EXERCISE AIM
Retype, exactly and only, each line from the one containing "This screenshot has height=158, width=234." to the end of the records below.
===============
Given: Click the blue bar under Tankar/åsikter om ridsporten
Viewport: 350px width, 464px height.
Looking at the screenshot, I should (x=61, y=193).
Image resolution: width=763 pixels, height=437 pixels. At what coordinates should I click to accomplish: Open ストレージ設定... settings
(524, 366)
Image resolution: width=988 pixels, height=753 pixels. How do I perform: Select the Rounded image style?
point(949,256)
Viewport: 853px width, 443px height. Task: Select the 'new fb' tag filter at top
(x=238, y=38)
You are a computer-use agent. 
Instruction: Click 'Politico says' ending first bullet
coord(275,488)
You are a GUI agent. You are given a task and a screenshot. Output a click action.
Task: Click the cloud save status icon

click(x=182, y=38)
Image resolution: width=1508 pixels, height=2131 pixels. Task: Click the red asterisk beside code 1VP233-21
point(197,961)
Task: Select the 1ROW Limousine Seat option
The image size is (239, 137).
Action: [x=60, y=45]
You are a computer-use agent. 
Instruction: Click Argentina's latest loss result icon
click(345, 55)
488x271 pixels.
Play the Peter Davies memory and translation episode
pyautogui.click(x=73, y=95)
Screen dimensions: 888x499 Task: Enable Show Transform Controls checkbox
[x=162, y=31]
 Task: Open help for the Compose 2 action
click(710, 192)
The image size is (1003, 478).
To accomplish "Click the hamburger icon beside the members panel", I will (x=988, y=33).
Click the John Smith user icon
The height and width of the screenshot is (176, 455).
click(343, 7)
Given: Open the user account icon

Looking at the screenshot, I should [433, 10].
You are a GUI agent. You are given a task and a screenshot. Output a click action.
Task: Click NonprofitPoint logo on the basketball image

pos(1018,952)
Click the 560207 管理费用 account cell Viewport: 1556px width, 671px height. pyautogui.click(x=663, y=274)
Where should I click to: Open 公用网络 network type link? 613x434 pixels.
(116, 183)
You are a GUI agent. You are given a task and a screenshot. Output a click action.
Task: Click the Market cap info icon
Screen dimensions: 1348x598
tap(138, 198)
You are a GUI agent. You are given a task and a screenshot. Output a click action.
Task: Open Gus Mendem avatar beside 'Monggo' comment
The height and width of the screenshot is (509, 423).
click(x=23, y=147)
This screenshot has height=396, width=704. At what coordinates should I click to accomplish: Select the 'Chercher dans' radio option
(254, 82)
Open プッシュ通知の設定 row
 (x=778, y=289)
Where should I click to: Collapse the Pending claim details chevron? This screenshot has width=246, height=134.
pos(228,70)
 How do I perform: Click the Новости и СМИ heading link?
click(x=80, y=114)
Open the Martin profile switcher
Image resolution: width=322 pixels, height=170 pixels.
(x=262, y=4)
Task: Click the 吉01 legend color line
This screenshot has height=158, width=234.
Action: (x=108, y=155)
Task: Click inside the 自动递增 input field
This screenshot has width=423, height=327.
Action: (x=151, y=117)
===============
EXERCISE ANSWER
This screenshot has height=158, width=234.
Action: (x=108, y=155)
Task: Click inside the 自动递增 input field
This screenshot has width=423, height=327.
Action: (x=151, y=117)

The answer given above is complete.